→ **Directions**:
All of the data must be output without alteration.

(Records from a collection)
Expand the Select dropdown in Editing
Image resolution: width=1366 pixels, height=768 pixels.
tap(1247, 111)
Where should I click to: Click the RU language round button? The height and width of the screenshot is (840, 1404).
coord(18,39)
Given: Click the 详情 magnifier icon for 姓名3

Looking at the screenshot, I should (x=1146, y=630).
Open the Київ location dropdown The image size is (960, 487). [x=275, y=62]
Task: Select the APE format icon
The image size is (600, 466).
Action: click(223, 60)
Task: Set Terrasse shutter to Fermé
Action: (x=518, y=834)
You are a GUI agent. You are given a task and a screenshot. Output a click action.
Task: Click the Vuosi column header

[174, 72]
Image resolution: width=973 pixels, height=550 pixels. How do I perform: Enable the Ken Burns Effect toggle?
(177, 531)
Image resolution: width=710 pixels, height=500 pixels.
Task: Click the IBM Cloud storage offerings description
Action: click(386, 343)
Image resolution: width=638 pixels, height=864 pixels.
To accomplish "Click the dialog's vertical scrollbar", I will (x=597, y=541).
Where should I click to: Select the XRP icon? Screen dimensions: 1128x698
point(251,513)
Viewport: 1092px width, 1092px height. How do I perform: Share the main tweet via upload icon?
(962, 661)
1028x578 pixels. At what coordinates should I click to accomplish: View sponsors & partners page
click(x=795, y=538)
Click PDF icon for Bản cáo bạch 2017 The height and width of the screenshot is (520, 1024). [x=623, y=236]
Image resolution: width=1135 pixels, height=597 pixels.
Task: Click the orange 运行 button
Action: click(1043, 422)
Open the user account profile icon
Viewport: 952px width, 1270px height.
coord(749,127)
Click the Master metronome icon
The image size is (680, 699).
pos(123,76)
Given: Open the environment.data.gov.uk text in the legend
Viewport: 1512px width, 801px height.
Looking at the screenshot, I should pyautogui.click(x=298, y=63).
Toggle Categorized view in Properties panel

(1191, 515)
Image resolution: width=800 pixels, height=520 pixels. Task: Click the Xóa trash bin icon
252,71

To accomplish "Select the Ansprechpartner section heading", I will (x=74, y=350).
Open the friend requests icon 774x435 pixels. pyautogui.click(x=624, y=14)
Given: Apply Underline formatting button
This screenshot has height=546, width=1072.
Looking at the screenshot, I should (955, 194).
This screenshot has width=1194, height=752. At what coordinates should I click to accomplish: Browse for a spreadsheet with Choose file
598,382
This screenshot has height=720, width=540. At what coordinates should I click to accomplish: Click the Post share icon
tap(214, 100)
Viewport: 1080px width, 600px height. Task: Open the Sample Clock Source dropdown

→ **Finished exercise**:
Expand the Select dropdown in Editing
Image resolution: width=1366 pixels, height=768 pixels.
tap(1247, 111)
Where should I click to: Click the RU language round button? The height and width of the screenshot is (840, 1404).
coord(18,39)
Given: Click the 详情 magnifier icon for 姓名3

Looking at the screenshot, I should (x=1146, y=630).
Open the Київ location dropdown The image size is (960, 487). [x=275, y=62]
Task: Select the APE format icon
The image size is (600, 466).
Action: click(223, 60)
Task: Set Terrasse shutter to Fermé
Action: (x=518, y=834)
You are a GUI agent. You are given a task and a screenshot. Output a click action.
Task: Click the Vuosi column header

[174, 72]
Image resolution: width=973 pixels, height=550 pixels. How do I perform: Enable the Ken Burns Effect toggle?
(177, 531)
Image resolution: width=710 pixels, height=500 pixels.
Task: Click the IBM Cloud storage offerings description
Action: click(386, 343)
Image resolution: width=638 pixels, height=864 pixels.
To accomplish "Click the dialog's vertical scrollbar", I will (x=597, y=541).
Where should I click to: Select the XRP icon? Screen dimensions: 1128x698
point(251,513)
Viewport: 1092px width, 1092px height. How do I perform: Share the main tweet via upload icon?
(962, 661)
1028x578 pixels. At what coordinates should I click to accomplish: View sponsors & partners page
click(x=795, y=538)
Click PDF icon for Bản cáo bạch 2017 The height and width of the screenshot is (520, 1024). [x=623, y=236]
Image resolution: width=1135 pixels, height=597 pixels.
Task: Click the orange 运行 button
Action: click(1043, 422)
Open the user account profile icon
Viewport: 952px width, 1270px height.
coord(749,127)
Click the Master metronome icon
The image size is (680, 699).
pos(123,76)
Given: Open the environment.data.gov.uk text in the legend
Viewport: 1512px width, 801px height.
Looking at the screenshot, I should pyautogui.click(x=298, y=63).
Toggle Categorized view in Properties panel

(1191, 515)
Image resolution: width=800 pixels, height=520 pixels. Task: Click the Xóa trash bin icon
252,71

To accomplish "Select the Ansprechpartner section heading", I will (x=74, y=350).
Open the friend requests icon 774x435 pixels. pyautogui.click(x=624, y=14)
Given: Apply Underline formatting button
This screenshot has height=546, width=1072.
Looking at the screenshot, I should (955, 194).
This screenshot has width=1194, height=752. At what coordinates should I click to accomplish: Browse for a spreadsheet with Choose file
598,382
This screenshot has height=720, width=540. At what coordinates should I click to accomplish: Click the Post share icon
tap(214, 100)
Viewport: 1080px width, 600px height. Task: Open the Sample Clock Source dropdown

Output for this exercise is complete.